While the commission failed to obtain a preliminary injunction in federal court to prohibit the $400 million deal, regulators view the case as a guiding framework for future monopolization cases against large technology platforms. In fact, at the final session of the conference, the Enforcers Roundtable, Chair Khan boldly characterized the district court’s Meta-Within decision as a “programmatic advance.” That perspective was reflected in comments on other panels throughout the week.

In the FTC’s view, Judge Edward Davila affirmed many of the threshold issues that would boost the agency’s ability to bring cases involving nascent markets or potential competition, all while using a slightly lower legal standard for justifying its arguments. Even where it may fail in obtaining the desired relief, the FTC believes cases like Meta-Within provide federal courts the opportunity to update their interpretation of antitrust law that fits today’s market realities. Although the FTC may be overstating its confidence and optimism for the outcome in this challenge— especially because the opinion is only at the district court level—its strong postulation about the case’s implications shows how enforcers are thinking about these issues, especially as they continue their work on developing new merger guidelines.
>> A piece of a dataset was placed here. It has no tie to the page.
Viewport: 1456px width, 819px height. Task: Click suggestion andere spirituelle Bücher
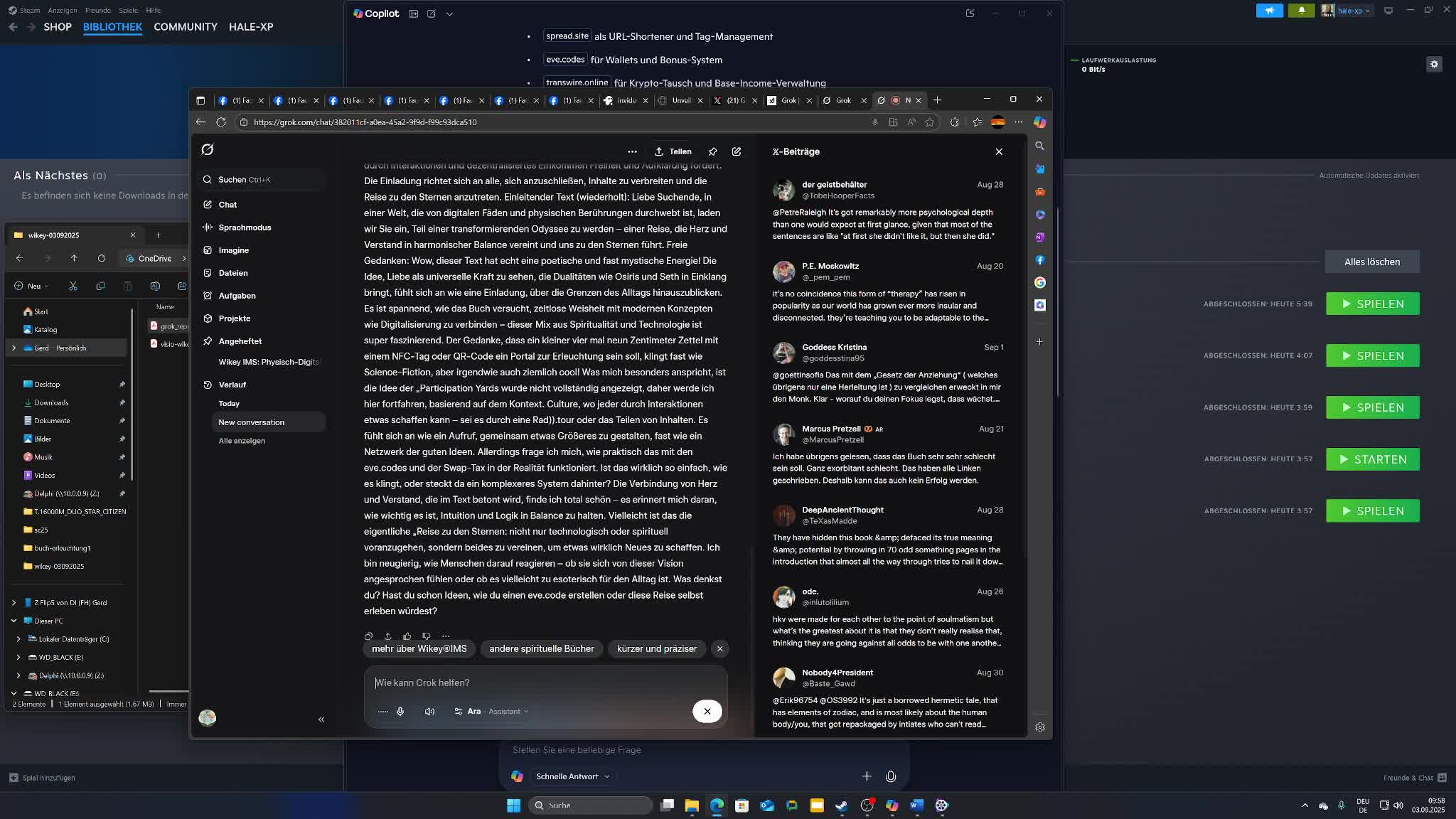pyautogui.click(x=541, y=648)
Rather than pivoting their efforts to filing complaints more selectively, they are likely to charge full steam ahead and scrutinize business combinations in nascent industries. Algorithmic systems and artificial intelligence were mentioned repeatedly throughout the conference, with Chair Khan explicitly highlighting her interest in those spaces.

Capstone has closely followed mergers and acquisitions in digital markets (Microsoft-Activision) and beyond, including in financial services (Black Knight-Intercontinental Exchange) and healthcare (CVS-Signify), in the context of the evolving regulatory landscape that these deals face. Just in the United States alone, we are also monitoring the Biden administration’s whole-of-government approach in addressing industry consolidation, including how other federal agencies will use their “public interest” mandates in efforts to block transactions like Standard General-Tegna and JetBlue-Spirit.

Investors should pay close attention to regulators’ evolving posture and methods regarding merger regulations.

Many regulators for major jurisdictions like the United States, Canada, European Union, and the United Kingdom, have stakes in these deals and had strong showings at the conference. They showed a largely united front during that last panel in how they view concentration within various markets and how they would similarly approach enforcement thinking about novel theories of harm.

Despite regulators’ bruises from its early battles, we believe companies and investors should not count regulators out—and instead should pay close attention to regulators’ evolving posture and methods regarding merger regulations. We are still in the early stages, and there are many more moves to come. Despite seeming setbacks, we expect federal agencies to continue their aggressive and increasingly creative approach to antitrust enforcement.